Pound sign problem

Chris Angelico rosuav at gmail.com
Tue Apr 11 13:26:24 EDT 2017


On Wed, Apr 12, 2017 at 2:23 AM, Lew Pitcher
<lew.pitcher at digitalfreehold.ca> wrote:
> Chris Angelico wrote:
>
>> On Wed, Apr 12, 2017 at 1:24 AM, Lew Pitcher
>> <lew.pitcher at digitalfreehold.ca> wrote:
>>>
>>> What in "Try changing your target encoding to something other than ASCII"
>>> is encouragement to use "old legacy encodings"?
>>>
>>>> In 2017, unless you are reading from old legacy files created using a
>>>> non-Unicode encoding, you should just use UTF-8.
>>>
>>> Thanks for your opinion. My opinion differs.
>>
>> So what encoding *do* you recommend, and why is it better than UTF-8?
>
> I recommend whatever encoding is appropriate for the output. That's not up
> to you or me to decide; that's a question that only the OP can answer.
>
> (Imagine, python on an IBM Zseries running ZOS; the "native" characterset is
> one of the EBCDIC variants. Would UTF-8 be a better choice there? )

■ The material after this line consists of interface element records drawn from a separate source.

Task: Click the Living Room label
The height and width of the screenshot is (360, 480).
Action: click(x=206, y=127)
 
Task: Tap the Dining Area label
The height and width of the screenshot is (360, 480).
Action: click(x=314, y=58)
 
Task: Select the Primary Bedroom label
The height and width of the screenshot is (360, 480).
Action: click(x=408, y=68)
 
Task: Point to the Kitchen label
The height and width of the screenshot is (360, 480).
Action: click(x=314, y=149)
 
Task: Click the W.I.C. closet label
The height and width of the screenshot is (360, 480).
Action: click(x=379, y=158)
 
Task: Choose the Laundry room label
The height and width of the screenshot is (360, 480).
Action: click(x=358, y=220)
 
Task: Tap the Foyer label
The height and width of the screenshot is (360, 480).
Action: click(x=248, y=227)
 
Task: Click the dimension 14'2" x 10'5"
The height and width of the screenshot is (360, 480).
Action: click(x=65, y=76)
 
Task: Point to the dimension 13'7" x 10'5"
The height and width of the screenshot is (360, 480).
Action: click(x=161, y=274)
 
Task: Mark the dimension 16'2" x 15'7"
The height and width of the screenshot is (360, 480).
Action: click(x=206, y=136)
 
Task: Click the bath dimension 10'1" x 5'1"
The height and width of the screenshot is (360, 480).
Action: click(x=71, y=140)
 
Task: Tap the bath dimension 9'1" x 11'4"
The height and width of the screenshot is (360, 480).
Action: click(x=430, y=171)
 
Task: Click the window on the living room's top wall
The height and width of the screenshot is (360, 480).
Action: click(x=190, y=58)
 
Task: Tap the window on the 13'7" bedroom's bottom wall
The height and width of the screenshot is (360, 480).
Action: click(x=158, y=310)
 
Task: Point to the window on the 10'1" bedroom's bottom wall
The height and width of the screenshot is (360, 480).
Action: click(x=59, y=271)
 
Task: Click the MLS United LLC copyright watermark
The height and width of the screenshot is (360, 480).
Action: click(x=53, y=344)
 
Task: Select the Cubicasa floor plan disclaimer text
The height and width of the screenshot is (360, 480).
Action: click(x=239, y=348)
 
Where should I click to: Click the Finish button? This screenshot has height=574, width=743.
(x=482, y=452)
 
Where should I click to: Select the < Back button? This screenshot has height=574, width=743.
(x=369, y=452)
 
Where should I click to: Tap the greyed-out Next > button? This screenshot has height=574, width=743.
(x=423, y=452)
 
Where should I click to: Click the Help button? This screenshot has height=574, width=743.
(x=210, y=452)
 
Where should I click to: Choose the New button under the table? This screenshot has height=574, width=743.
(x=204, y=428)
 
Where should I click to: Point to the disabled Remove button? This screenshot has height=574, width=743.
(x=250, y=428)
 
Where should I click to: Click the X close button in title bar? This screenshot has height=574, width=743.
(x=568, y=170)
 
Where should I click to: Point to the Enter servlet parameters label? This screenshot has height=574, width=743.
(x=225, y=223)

So if the OP needed to print out a number, would you take a similarly
spineless approach and say that only the OP can decide what numeric
base to use? Does every fledgeling programmer need to understand about
archaic systems where you needed to use BCD for your numbers? EBCDIC
derives from BCD, where a single decimal digit was encoded in four
bits... and I'm sure you could name systems even less popular, used on
important systems back in the 1960s or so. Does a modern Python
programmer need to look through all of those possible ways to
represent numbers? NO. Today's programmer should need to know about
very few ways to represent numbers, in priority order:

1) Decimal digits represented in ASCII
2) Packed binary, network byte order
3) Packed binary, little-endian.

A new programmer shouldn't need to worry about anything other than
decimal digits, in fact. Of course other systems do exist, like the
MIDI "variable length integer" that packs seven bits into a byte and
then uses the high bit as a continuation marker; or IEEE 80-bit
floating point, or a multi-limb format like GMP uses, but until you
actually need to work with it, you don't need to know about it.

Just use the one most obvious encoding. UTF-8 for all text.